También se nos ha pedido que colaboremos en la construcción de Salones del Reino, dada nuestra experiencia en ese campo. Lisa y yo ayudamos en la compra de los artículos que se necesitan, labor que efectúo desde la cama. Estas actividades adicionales nos brindan la oportunidad a Lisa y a mí de mantenernos ocupados unas cuantas horas diarias en algo que nos encanta.
Nuestro hijo Ryan ha sido también una gran ayuda, pues ha compartido la carga de cuidarme, aunque solo tenía 13 años cuando comenzó esta odisea. Nos ha dado mucho placer verlo convertirse en un hombre espiritual. Incluso, poco después de nuestra mudanza, empezó a servir de precursor.
Animamos a otros
Esta experiencia nos ha enseñado mucho tocante a animar a los que padecen enfermedades graves o crónicas. El dolor y la fatiga son síntomas de la esclerodermia que no se ven, pero sus terribles efectos físicos y emocionales se hacen sentir. A veces he estado deprimido. Las ulceraciones, la deformación del cuerpo y la paralización de las manos son síntomas debilitantes que también han resultado muy angustiosos.
No obstante, las muchas tarjetas y llamadas telefónicas que recibimos me ayudan a seguir adelante. Y particularmente nos anima oír a nuestros cariñosos amigos decir que nos tienen presentes en sus oraciones. Por nuestra parte, hemos buscado a personas que padecen esta enfermedad y las hemos visitado con el fin de animarnos unos a otros. Durante estos difíciles años, hemos forjado nuevas amistades muy preciadas.

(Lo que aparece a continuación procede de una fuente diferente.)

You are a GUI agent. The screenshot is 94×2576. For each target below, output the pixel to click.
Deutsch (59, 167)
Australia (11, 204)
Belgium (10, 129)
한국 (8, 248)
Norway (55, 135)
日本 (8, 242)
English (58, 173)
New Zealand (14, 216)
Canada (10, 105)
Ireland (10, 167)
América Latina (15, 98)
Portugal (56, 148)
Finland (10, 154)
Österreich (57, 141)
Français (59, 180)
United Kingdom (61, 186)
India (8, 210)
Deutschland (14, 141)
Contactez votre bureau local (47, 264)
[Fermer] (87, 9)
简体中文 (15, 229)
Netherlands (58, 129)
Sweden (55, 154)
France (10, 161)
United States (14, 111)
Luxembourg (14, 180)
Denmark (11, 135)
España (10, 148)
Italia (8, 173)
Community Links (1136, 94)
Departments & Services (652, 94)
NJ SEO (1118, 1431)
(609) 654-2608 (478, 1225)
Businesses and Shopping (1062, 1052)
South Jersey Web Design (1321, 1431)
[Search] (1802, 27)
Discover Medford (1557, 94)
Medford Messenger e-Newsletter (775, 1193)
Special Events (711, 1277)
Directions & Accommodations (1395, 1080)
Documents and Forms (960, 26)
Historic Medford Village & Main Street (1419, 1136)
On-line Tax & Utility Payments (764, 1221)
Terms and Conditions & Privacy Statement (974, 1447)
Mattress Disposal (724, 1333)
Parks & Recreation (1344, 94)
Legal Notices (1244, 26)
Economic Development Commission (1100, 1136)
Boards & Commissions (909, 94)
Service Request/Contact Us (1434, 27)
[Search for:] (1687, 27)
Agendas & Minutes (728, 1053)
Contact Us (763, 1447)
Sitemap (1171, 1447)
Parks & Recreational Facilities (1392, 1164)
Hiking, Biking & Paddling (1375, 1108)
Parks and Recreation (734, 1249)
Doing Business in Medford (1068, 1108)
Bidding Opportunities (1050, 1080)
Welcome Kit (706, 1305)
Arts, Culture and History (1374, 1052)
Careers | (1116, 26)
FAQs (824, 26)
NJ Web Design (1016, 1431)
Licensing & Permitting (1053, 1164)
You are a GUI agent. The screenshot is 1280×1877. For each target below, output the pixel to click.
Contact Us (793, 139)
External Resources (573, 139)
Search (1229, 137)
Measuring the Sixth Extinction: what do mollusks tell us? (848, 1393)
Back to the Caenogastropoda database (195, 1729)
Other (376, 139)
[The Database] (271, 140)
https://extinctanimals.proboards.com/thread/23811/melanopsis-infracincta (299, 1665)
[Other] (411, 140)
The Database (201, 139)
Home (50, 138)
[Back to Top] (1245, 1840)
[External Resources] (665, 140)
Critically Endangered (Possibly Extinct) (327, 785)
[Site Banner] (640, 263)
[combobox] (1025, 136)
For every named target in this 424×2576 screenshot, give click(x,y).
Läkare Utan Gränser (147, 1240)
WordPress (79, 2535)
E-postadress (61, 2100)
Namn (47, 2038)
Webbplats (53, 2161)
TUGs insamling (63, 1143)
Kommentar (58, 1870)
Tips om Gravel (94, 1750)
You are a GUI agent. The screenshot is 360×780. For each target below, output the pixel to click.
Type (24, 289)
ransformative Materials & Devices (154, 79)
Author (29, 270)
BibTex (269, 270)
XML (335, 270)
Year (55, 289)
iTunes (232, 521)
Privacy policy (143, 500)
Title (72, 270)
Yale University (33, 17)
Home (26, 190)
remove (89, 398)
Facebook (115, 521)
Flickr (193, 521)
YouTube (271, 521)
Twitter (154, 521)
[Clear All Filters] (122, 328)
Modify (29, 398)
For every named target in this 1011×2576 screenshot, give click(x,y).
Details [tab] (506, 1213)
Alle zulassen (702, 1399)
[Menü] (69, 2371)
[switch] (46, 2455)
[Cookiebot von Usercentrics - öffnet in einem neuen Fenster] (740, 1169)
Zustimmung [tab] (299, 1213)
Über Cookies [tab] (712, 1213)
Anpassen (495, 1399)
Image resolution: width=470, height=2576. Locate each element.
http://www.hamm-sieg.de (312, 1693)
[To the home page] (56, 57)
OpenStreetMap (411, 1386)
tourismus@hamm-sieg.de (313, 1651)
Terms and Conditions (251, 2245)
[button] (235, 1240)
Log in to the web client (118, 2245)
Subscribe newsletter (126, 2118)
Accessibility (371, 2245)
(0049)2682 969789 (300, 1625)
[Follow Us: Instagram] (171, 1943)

Nuestra vida no es fácil. De hecho, todavía hay días muy duros, y no sabemos lo que nos deparará el futuro. Aunque no podemos hacer realidad los planes que teníamos, aún podemos ser felices, pues nuestra dicha proviene principalmente de gozar de una buena relación con Jehová. También hemos comprobado que el mantenernos ocupados en las actividades cristianas, a pesar de las circunstancias, nos ayuda a conservar cierto grado de alegría. Somos testimonio vivo de que Jehová abre puertas y da, en abundancia, “el poder que es más allá de lo normal” (2 Corintios 4:7). Nos fortalece mucho mantener arraigada en nuestro corazón la promesa divina de que pronto llegará el día en que “ningún residente dirá: ‘Estoy enfermo’” (Isaías 33:24).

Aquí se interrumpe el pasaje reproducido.